Melodic Interest (Ireland v. Scotland)
There has been a bit of a discussion in a recent tune submission, Farewell to Chernobyl. https://thesession.org/tunes/767/comments
I just posted a response there, but felt that I was going beyond commenting on a tune, and therefore thought I should make a new discussion thread out of it.
As background, Maol Dhomoaigh critized the tune as boring and the title as naff. For which he got some flack, as you can imagine. I then posted this:
Bless you, Brad. I think it’s important for the Tradition to stay alive that the experienced musicians, in whom the Tradition reposes, speak their mind clearly.
Doesn’t stop anyone from playing the tune, after all. This tune, btw, confirms my general impression that Scotish tunes are melodically less interesting than
Irish tunes. That’s of course overstated etc. etc. but just consider the Jig of Slurs.
Incidentally there is a very nice tune called The Return to Chernobyl on a House Band album (Another Setting, first tune in the Twin Katies set), that they
credit to Vincent Blin from Paris.
You will not be surprised that I got cricized for that remark about Scottish music, including being asked whether I thought that Scots music was melodically less interesting than Irish music to five million Scots?
As far as that implies that I am Irish, I take it as a compliment. But there is a serious point in here, about the characteristics of traditional music and about how much is objective and how much is just likes/dislikes. Anyway here is my reply once more, I am hoping for some comments here to see if I am completely off base. 🙂
[quote] Bloomfield wrote:
… I’ve considered not answering your question because it’s more of a point than a question and because I am not looking to get people’s goad or
infuriate them. But I will answer to say two things, the first being that I doubt that 5 million scots listen to traditional Scots Music. Maybe a tens of thousands
do, probably fewer. Of those, only a fraction could reliably tell one reel or strathspey from another, and even fewer I think would be aware of enough Scottish
and Irish tunes to get an impression of differences. Now this is the sort of niggly and unhelpful fact that I normally avoid as supercillious, but I brought it up
because it allows me to make my second point. You weren’t concerned with who actually listens to Scots music and thinks about its characteristics, but
with national pride (of 5 million Scots) in their Scottish culture, music, etc. You are trying to tell me that I am insulting the Scots by picking on their music.
Patriotism is like love in that it makes blind, I guess. You can of course agree or disagree with me about Scottish music, but don’t turn it into a "you are
dissing my country" thing. That makes the discussion a bit boring.

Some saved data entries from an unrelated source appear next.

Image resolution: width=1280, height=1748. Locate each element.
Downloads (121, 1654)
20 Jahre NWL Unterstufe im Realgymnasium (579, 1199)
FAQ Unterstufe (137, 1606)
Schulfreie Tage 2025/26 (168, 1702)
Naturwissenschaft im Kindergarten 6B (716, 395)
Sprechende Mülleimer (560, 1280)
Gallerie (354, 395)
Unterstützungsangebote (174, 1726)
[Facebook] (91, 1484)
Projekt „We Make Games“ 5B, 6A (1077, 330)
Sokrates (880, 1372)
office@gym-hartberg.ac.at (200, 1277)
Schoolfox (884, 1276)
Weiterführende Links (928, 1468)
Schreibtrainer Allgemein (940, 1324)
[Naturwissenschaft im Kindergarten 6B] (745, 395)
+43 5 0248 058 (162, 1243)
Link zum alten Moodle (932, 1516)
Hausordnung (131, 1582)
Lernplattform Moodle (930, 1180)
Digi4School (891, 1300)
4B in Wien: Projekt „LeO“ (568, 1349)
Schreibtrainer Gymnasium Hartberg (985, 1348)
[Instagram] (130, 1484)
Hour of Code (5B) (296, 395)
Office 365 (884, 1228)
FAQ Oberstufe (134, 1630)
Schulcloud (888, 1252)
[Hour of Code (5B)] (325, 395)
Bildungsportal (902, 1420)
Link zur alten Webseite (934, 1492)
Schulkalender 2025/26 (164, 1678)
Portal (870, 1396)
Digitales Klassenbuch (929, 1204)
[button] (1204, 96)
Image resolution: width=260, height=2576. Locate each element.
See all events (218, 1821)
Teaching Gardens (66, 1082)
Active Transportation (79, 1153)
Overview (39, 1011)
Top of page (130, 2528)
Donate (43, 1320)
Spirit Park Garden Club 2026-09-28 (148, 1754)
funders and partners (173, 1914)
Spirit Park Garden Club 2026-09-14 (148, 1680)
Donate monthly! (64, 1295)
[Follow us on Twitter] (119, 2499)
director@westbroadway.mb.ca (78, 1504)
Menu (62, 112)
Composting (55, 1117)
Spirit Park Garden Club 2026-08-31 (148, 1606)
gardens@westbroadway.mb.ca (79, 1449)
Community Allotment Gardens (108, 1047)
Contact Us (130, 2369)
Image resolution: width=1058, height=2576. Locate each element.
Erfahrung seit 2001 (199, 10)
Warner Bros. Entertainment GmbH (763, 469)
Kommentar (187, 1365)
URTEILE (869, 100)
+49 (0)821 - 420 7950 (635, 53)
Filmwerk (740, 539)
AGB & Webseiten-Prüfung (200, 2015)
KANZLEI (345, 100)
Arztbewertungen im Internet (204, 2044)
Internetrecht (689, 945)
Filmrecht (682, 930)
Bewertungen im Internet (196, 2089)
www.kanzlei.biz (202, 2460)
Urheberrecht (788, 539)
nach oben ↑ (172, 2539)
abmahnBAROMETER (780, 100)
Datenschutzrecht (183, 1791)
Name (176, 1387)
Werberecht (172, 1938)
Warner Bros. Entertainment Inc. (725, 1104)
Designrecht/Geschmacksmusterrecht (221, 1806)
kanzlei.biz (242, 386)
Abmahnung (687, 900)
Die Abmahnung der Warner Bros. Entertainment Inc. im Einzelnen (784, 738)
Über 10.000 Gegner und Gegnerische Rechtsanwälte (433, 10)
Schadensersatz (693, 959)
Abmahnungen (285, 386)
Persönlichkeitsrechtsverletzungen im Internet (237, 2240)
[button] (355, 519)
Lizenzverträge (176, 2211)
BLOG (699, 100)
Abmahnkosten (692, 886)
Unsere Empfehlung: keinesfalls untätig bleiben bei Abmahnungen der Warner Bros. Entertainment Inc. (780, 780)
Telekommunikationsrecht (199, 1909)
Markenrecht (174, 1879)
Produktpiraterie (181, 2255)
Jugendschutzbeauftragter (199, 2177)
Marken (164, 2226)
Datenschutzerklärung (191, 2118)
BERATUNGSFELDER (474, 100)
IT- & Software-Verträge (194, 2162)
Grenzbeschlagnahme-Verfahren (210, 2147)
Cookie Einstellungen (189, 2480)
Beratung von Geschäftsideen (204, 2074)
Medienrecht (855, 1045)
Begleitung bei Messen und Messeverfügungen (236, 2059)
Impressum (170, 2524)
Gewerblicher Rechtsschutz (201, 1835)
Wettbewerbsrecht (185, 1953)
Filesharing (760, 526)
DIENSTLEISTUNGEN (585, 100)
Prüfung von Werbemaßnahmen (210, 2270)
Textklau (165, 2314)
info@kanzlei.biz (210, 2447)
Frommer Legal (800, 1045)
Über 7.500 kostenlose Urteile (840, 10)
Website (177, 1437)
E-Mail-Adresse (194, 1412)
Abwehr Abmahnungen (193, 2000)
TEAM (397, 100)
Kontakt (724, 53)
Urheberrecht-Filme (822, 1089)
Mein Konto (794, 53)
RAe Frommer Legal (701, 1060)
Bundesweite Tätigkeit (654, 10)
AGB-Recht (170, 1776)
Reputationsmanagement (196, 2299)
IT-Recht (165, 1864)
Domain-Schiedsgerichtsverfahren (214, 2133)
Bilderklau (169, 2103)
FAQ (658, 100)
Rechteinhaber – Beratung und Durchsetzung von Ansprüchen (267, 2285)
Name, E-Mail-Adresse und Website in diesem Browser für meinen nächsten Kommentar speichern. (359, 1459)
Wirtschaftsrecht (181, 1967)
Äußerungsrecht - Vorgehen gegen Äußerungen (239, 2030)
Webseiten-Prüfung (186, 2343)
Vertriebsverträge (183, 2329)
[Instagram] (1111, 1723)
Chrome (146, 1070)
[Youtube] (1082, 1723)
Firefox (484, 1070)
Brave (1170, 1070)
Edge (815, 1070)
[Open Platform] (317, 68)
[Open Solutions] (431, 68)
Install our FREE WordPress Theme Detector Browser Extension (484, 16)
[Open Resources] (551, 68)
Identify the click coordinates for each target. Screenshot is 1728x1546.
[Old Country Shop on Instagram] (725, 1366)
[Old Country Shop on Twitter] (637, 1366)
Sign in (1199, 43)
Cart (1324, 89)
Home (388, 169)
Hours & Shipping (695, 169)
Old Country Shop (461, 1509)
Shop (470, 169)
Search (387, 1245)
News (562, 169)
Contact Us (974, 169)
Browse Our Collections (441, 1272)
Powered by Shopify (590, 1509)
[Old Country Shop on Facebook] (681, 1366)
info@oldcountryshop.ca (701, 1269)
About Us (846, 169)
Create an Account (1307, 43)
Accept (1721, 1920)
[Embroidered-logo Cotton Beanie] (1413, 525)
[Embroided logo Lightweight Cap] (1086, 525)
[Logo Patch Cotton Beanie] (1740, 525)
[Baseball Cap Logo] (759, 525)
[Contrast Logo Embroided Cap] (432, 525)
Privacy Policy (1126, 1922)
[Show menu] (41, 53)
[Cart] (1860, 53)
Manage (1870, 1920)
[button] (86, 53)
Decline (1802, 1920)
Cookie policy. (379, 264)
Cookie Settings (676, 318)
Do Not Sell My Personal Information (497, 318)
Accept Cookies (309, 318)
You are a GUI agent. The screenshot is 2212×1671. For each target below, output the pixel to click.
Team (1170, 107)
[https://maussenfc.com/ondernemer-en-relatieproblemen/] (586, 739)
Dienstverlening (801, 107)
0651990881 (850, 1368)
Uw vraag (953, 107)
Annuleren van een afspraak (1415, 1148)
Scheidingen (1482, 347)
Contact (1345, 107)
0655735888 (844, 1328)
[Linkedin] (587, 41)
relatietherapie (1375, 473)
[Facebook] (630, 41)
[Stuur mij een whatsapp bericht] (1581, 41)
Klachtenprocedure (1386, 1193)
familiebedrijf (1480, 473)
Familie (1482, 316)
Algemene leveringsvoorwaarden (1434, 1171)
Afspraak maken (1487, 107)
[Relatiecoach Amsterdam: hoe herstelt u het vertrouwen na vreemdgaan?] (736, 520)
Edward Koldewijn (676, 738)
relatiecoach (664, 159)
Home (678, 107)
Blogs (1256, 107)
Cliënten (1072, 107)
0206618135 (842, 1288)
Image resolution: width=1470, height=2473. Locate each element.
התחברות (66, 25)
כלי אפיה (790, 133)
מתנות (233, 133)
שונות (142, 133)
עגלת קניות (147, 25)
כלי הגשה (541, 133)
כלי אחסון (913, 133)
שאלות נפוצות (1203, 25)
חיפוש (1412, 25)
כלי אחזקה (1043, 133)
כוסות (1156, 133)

You also seem to think that melodic interest is a personal or subjective thing. I don’t agree. This is the musical part of my answer if you will. I am happy to
make all the usual disclaimers (as I did in my original post) about preferences and perceptions, but I do think that it is possible to discern different
characteristics of music. You can observe that tonality are harmonies are quite different in Irish or Scots music compared to barroque music. In this fashion I
think it is also possible to get a general importance of the role of melody vs. harmony, accompanyment, rhythm, and all other musical parameters. In Irish
music the overwhelming emphasis is on melody. And I don’t just mean that all other points, like harmony and rhythm, are conveyed through the melody (in
it’s purest form trad Irish music is unaccompanied liting or unison instruments), but I mean that what musicians think about most is melody. In the minds of
traditional Irish musicians, what makes one of them great? It is command of the melody, the consistencies and subtle variations, and all the little things that I lack words for but that bring out the power and beauty of the melody.
Scottish music is similar in many respects to Irish music, but it is my impression that the relative importance of the melody is less. Other things are
cherished as well, or while melody is central, it is not as overpoweringly important as it is in Irish music. It’s a subtle thing, and it may just be that if you
asked an Irish traditional musician what the most imporant thing about the music was, he/she would invariably answer "melody", while a Scottish musician
might list melody as one of several most important aspects.